Church documents seized from the ranch during a weeklong raid indicate the girl was married to Jeffs with her father presiding when she was barely 12. Her father, 73-year-old Fredrick "Merril" Jessop, has been indicted for conducting an unlawful marriage ceremony.

Jeffs, who communicated heavily with church members even after he was jailed on charges related to underage marriages in Utah, wrote the girl in November 2007.

"You are blessed to not have to wonder where you belong at your present age. You are delivered from many trials and temptations if you will stay close to me in the Lord. I would like to see a picture of you smiling sweet sent to me," he told her in a letter seized from the ranch and obtained by The Associated Press earlier this year.

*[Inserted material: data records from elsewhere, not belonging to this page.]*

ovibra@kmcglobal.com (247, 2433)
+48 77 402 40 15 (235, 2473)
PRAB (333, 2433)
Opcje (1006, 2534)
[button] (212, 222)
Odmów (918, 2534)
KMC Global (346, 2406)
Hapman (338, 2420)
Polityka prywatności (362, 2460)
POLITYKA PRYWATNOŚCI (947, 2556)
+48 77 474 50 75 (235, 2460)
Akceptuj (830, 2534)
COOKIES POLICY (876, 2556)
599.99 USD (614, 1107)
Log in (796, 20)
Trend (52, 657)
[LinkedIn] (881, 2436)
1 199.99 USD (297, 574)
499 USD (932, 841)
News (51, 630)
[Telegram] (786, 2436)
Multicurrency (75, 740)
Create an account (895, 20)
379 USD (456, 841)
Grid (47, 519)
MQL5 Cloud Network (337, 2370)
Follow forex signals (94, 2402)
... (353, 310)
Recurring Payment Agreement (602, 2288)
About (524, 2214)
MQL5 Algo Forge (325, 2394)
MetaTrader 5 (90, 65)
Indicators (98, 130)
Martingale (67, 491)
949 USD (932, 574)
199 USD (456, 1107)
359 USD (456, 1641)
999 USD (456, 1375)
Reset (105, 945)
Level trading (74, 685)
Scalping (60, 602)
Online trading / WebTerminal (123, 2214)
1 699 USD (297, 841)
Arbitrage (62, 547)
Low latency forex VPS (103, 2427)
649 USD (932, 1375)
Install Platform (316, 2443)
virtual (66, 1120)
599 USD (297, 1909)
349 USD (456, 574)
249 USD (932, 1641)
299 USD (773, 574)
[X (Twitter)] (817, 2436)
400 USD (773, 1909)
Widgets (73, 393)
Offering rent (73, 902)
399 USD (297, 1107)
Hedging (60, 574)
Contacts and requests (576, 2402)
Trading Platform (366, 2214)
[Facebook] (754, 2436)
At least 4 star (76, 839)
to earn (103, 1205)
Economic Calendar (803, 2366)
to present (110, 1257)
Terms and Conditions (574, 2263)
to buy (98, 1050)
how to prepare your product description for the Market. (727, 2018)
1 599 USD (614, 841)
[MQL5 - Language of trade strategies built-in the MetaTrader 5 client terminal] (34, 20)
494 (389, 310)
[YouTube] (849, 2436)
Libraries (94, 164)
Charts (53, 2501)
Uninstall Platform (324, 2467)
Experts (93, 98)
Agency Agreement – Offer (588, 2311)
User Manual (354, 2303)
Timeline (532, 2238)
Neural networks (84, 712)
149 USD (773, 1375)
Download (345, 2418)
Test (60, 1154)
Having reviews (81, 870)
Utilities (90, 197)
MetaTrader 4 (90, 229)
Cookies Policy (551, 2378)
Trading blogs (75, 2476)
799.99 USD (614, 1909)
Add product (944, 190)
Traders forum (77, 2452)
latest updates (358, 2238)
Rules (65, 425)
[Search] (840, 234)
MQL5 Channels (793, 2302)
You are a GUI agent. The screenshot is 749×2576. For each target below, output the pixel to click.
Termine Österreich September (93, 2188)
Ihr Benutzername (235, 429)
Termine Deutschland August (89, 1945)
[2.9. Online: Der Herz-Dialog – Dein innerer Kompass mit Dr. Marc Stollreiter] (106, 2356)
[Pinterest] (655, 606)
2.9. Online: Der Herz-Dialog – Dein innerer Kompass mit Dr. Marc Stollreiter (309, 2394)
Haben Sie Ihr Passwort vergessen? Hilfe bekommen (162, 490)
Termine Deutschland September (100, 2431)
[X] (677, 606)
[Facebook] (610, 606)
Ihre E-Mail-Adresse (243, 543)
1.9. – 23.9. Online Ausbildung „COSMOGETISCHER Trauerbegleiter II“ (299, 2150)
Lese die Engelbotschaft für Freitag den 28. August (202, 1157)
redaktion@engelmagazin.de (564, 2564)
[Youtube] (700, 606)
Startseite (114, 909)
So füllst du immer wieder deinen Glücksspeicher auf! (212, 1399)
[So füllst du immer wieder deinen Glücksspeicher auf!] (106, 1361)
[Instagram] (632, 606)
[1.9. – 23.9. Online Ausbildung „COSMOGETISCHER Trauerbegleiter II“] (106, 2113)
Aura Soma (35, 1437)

Anne Heiligenstein, commissioner of the Department of Family and Protective Services, said the agency believes the FLDS children are safer because of the agency's intervention.

"The families now know that the state of Texas will not tolerate sexual abuse disguised as 'spiritual marriage,'" she said in a written statement.

A dozen men, including Merril Jessop and Jeffs, have been indicted on charges related to underage marriages of sect girls. Those criminal cases are separate from the child custody action.

Walther on Thursday held a hearing to set trial dates for all the sect men under indictment except Jeffs and the sect's doctor, who faces misdemeanor charges of failure to report child abuse. The first trial — that of Merril Jessop's 37-year-old son Raymond Jessop — is scheduled for Oct. 26. He faces charges of sexual assault of a child and bigamy for two separate alleged underage marriages.

Jeffs, who was convicted in Utah as an accomplice to rape, will be tried in Arizona on similar charges before facing trial in Texas.

The FLDS, which teaches that polygamy brings glorification in heaven, is a breakaway sect of the Church of Jesus Christ of Latter-day Saints. The Mormon church renounced polygamy more than a century ago.